Photo credit: Pawel Czerwinski for Unsplash
I read the opinion piece by a fellow mother of an Autistic child with high support needs with a sense of fear and dread. Parenting a child with high needs is as hard. Harder than parenting typical kids and harder than parenting Autistic kids who can care for themselves and become adults who can continue to care for themselves. Is there a place where that knowledge seems to be missing? People who are unaware? Why do parents of children like mine want their children to be seen as separate and profound?
What benefit does it provide to their child?
Will it give them more services targeted to their needs?
No.
Services are already based upon assessment of needs and not on diagnosis. This is why each and every year there are new assessments for every type of therapy. Properly identifying the co-occurring disorders are more likely to do this.
Will it help them communicate?
No.
Only acting to provide them with competent professionals who presume them to be competent and address their unique strengths and needs through rigorous assessment that includes a holistic understanding will do this.
Is it to carve out a space just for those Autistics?
What space is that?
From my vantage point, it looks like institutionalization, or what I would call my worst fear as a parent and as a professional. We’ve spent decades dismantling systems that took away autonomy and assumed all non-speakers are intellectually disabled.

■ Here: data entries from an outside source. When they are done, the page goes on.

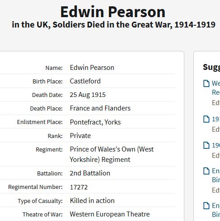This screenshot has width=220, height=221.
Task: Click the 'Edwin Pearson' page heading
Action: (113, 12)

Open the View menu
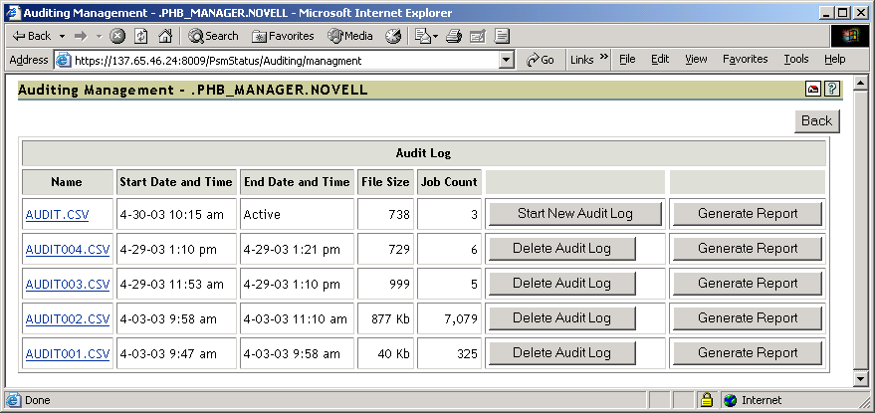coord(696,60)
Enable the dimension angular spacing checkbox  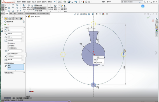(8, 48)
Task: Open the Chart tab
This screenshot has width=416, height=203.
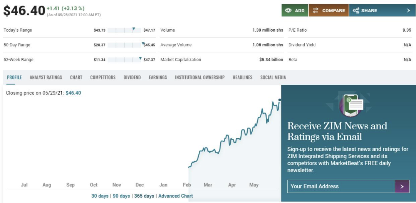Action: (76, 77)
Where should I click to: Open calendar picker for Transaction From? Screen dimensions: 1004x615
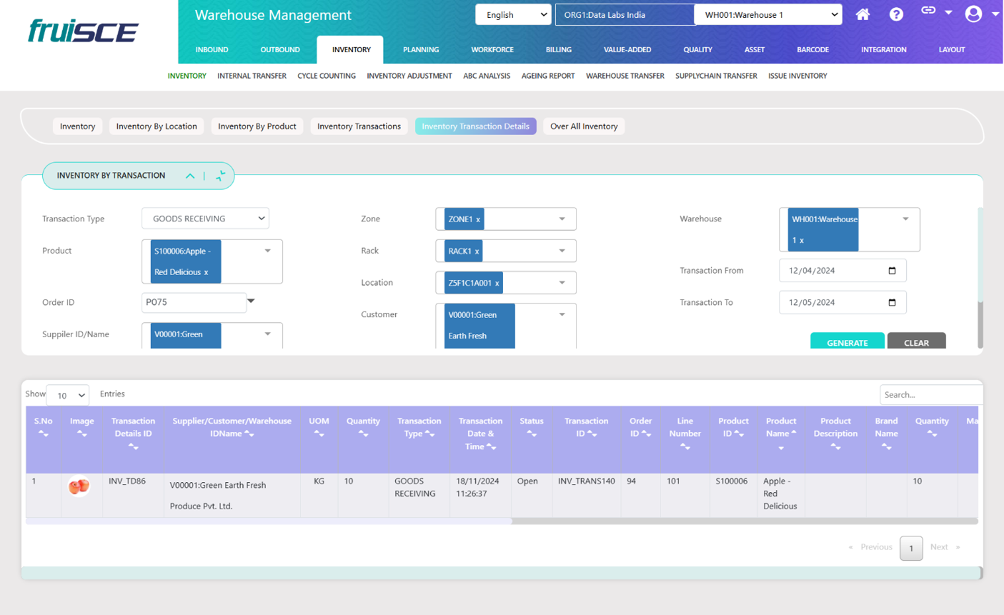(x=891, y=270)
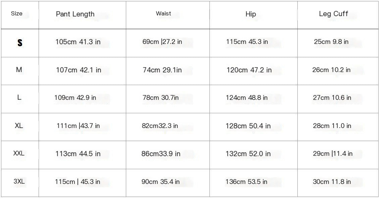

What’s the difference between a quirky, clumsy, Autistic and one that needs forever care? It’s a spectrum, they say. In presentation to others, Autism looks very different from one person to the next even in the same family. The difference isn’t the Autism spectrum dialed up or dialed down. It’s co-occurring disorders.
Searching the Spectrum archives yields many wonderful articles about the role of motor disorders in Autism that have been largely ignored in treatment and education approaches. What if what we know about “severe” or what some would call “profound” Autism is incomplete? That we are identifying non-speakers who can’t demonstrate their knowledge as intellectually disabled and closing the door on them?